## Dataset extract
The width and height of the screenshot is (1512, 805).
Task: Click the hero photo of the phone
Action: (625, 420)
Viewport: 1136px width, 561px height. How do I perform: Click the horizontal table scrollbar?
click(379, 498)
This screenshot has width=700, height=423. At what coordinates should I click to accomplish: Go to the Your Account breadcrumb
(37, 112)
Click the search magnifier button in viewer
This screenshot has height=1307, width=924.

==

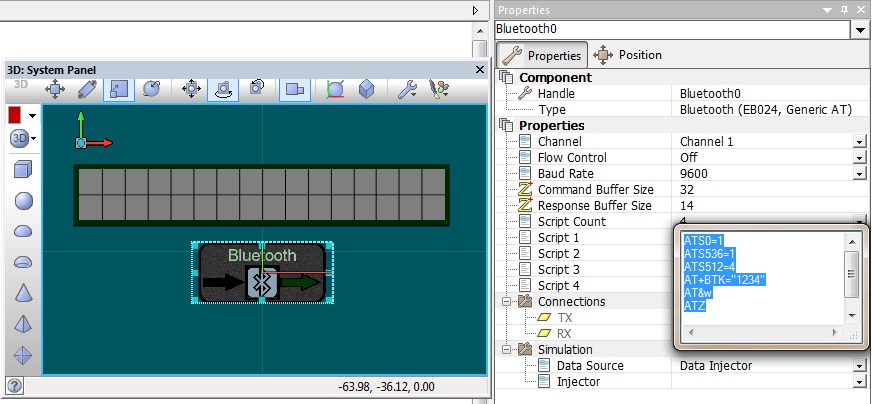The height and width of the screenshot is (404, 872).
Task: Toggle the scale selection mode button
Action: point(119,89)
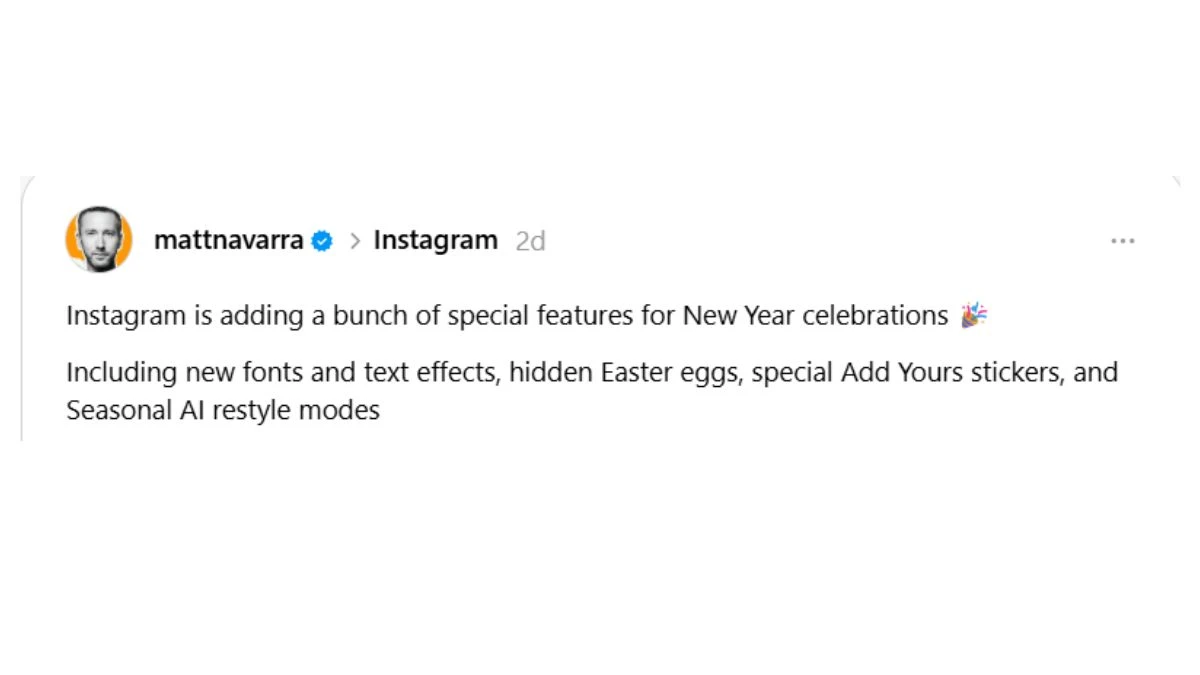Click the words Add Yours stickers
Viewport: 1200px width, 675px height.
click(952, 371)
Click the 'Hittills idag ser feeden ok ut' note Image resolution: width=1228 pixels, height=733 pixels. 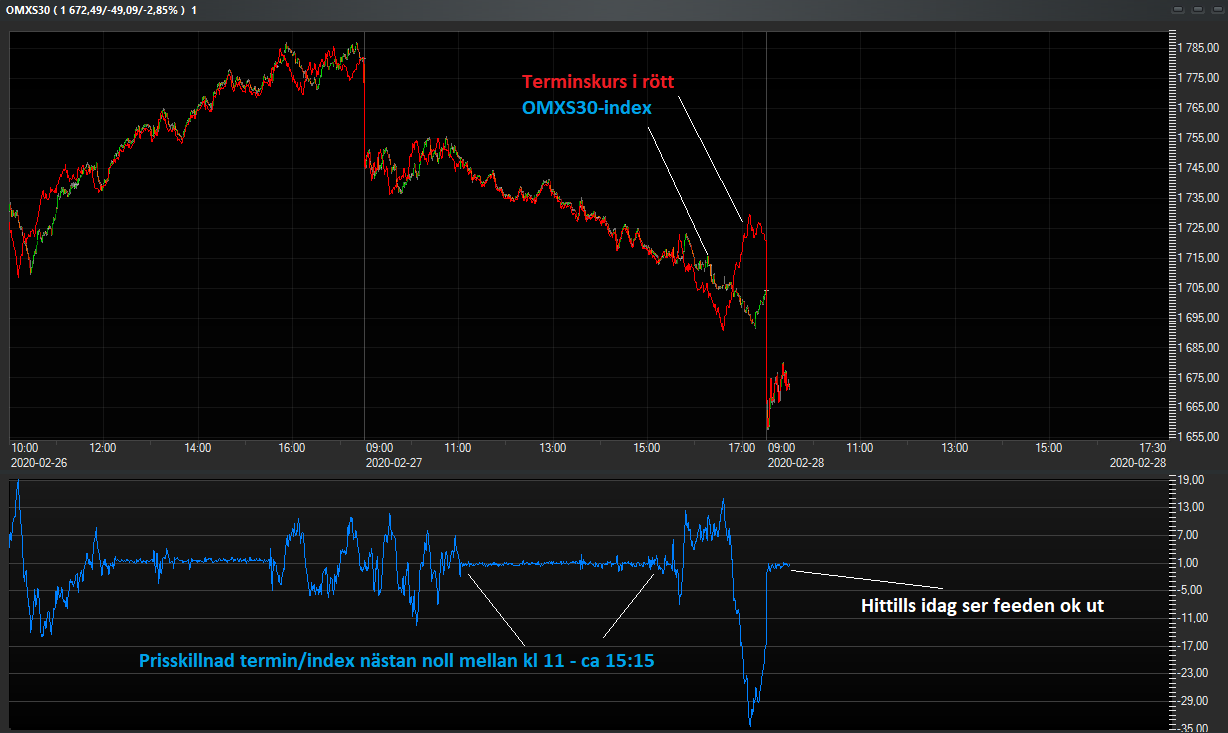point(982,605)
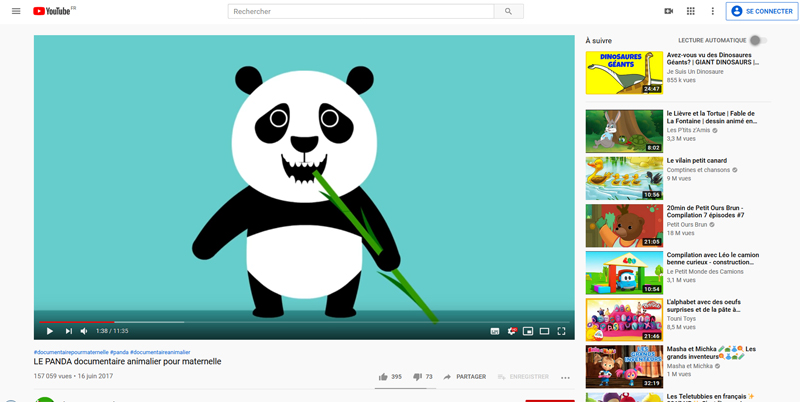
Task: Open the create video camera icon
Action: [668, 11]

## What the task asks
Working from the records above, write out verbatim only the lines from the line containing "Viewport: 1136px width, 561px" through the line containing "This screenshot has height=1307, width=924.".

## Your solution
Viewport: 1136px width, 561px height. How do I perform: Click the horizontal table scrollbar?
click(379, 498)
This screenshot has width=700, height=423. At what coordinates should I click to accomplish: Go to the Your Account breadcrumb
(37, 112)
Click the search magnifier button in viewer
This screenshot has height=1307, width=924.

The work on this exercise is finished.